- Born: 1501
- Died: after 1563
- Occupations: Military man, explorer and colonial administrator

= Pedro de Tovar =

Spanish explorer, military man and colonial administrator

Pedro de Tovar (born 1501) was a Spanish explorer, military man and colonial administrator. He was part of Francisco Vazquez de Coronado's expedition and led the first expedition to Cibola in 1540. Tovar was also the first European to hear about the existence of the Grand Canyon, although he did not get to see it. He was also a member of Nuño Beltrán de Guzmán's troops during the conquest of Nueva Galicia, as well as collaborating in the colonization of Guadalajara and the foundation of Culiacán, in modern Mexico. After that, he was alcalde of Nueva Galicia and Culiacán.

== Biography ==
Tovar was born in 1501, in a family of hidalgos belonging to the House of Boca de Huergano. Tovar was brother of Sancho de Tovar and nephew of the Viceroy of New Spain and Peru Antonio de Mendoza y Pacheco. During his career, he achieved the position of regidor of Sahagún, in León, Spain.

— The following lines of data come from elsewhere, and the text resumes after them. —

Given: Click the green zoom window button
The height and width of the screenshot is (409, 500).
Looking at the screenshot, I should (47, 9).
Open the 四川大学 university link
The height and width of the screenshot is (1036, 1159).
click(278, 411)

In 1531, he was part of the troops of Nuño Beltrán de Guzmán, with whom he conquered Nueva Galicia and founded Culiacán, in Sinaloa. He also participated in the colonization of Guadalajara, in Jalisco, in modern Mexico, being one of its first colonists.

Tovar joined Coronado's expedition in 1541 and assumed the titles of captain and alferez mayor (ensign) of the expedition.

Coronado's troop searched for the Seven Cities of Cibola. Initially, they thought that the cities were in the Hawikuh territory, one of the Zuni tribes, in New Mexico. However, the Hawikuh opposed the Spanish entry into their lands, so both groups clashed. The Coronado's troop defeated them, so the Zuni made a peace treaty with them. However, the Spaniards did not find the gold they were looking for.

A week later, Coronado sent Tovar and his troop westward in search of Cibola. During their journey, Tovar's team reached the lands of the Hopi Amerindians in Arizona. However, just like the Zuni, the Hopi did not allow them to enter their lands and the Spanish had to fight them. During the confrontation some Hopi died, so they surrendered and allowed him to visit their lands. The natives provided them with gifts in peace, as well as accepted to develop a trade with Tovar's troop.

Although the Hopi were unaware of the existence of Cibolo and their lands were scarce in wealth, Tovar heard about the presence of a great river (The Colorado) to the west of them, which captured his attention. Not having been able to find Cibola, Tovar returned to Hawikuh and spoke with Coronado about the presence of the river near the Hopi lands.

In 1542 Tovar returned to Culiacan, the place he helped to found, and there he lived the rest of his life. He acquired two encomiendas near the aforementioned province. The first one employed a thousand men and the other four hundred. The workers of his encomiendas, as was usual in Spanish America, had to obey him and pay him tribute. At the end of the 1540s, Tovar took over Anacatarimeto's encomienda and later also got the one in Mocorito's, in Sinaloa. According to Historian Richard Flint, Tovar was alcalde mayor of Nueva Galicia in 1549 and of Culiacán in 1564.

== Personal life ==
Tovar married Francisca de Guzmán, daughter of a governor of Cuba. His grandson, Hernándo de Tovar, was a priest.

== Legacy ==
- Tovar is credited as being the first white person to be seen by the Hopi.
- El Tovar, a hotel built in 1905 in Arizona's Grand Canyon's South Rim, was named after him.